On Dec. 9, 1980, John Lennon was shot to death by a deranged fan, as the couple were walking toward the entrance of their apartment home in the storied Dakota building on the Upper West Side of Manhattan.

Since Mr. Lennon’s still-shocking death, Yoko, along with her son Sean and his stepbrother Julian, have preserved John’s music, messages, and legacy. She also has quietly given away millions of dollars to charities, hospitals, art museums, peace groups, environmental causes, and just friends in need.

The artwork of Ms. Ono, now 89, is still exhibited throughout the world. Her music still fills the global airwaves. And her Twitter feed is a proverbial daily devotional, from which Ms. Bocaro quotes generously in her magnificent book:

“Your fear is protecting you…There are no brick walls…Start with feeling love for the problem. You will then know what step you wish to take…Waves always return…No cloud can cloud us forever…Water is more valuable than gold…The child in you will save you…The light that shines on everything shines on you, too… Silence is the highest form of expression.”

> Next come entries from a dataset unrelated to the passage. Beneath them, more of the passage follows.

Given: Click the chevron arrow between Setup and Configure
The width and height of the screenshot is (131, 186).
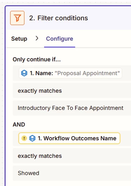Looking at the screenshot, I should tap(37, 38).
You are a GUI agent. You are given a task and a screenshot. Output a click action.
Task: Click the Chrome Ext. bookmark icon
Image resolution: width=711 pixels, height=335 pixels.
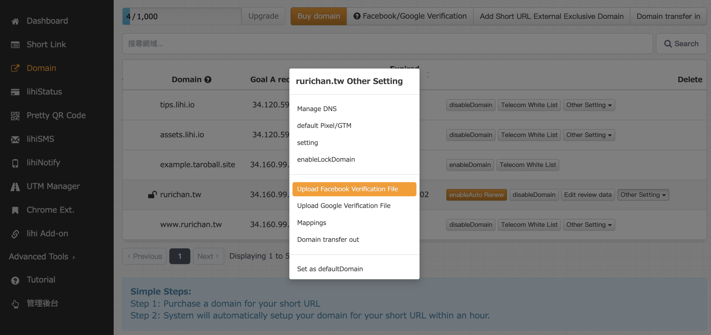point(15,210)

John Lennon was anything but silent about his wife’s creative talent, saying she was as gifted as Paul McCartney and Bob Dylan “rolled into one.”

Ms. Ono remains an inspiration to anyone who has experienced foolish prejudice, unfair criticism, or unspeakable tragedy.

As Madeline Bocaro eloquently concludes: "Yoko is like a polished gemstone––radiating after years of abrasion."